═══ Data provided ═══
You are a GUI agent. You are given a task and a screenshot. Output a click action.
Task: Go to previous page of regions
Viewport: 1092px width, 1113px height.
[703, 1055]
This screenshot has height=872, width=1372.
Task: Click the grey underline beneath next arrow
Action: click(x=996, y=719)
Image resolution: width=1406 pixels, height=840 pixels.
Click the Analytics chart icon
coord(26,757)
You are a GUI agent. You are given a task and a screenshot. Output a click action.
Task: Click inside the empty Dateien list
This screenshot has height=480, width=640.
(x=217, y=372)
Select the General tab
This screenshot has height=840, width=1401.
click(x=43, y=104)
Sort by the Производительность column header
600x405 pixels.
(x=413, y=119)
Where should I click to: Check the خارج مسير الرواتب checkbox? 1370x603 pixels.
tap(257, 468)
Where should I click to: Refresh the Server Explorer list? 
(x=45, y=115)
═══
__Your goal__
Print every line above verbatim, from the first to the last, with no changes.

__Result for this task__
You are a GUI agent. You are given a task and a screenshot. Output a click action.
Task: Go to previous page of regions
Viewport: 1092px width, 1113px height.
[703, 1055]
This screenshot has height=872, width=1372.
Task: Click the grey underline beneath next arrow
Action: click(x=996, y=719)
Image resolution: width=1406 pixels, height=840 pixels.
Click the Analytics chart icon
coord(26,757)
You are a GUI agent. You are given a task and a screenshot. Output a click action.
Task: Click inside the empty Dateien list
This screenshot has height=480, width=640.
(x=217, y=372)
Select the General tab
This screenshot has height=840, width=1401.
click(x=43, y=104)
Sort by the Производительность column header
600x405 pixels.
(x=413, y=119)
Where should I click to: Check the خارج مسير الرواتب checkbox? 1370x603 pixels.
tap(257, 468)
Where should I click to: Refresh the Server Explorer list? 
(x=45, y=115)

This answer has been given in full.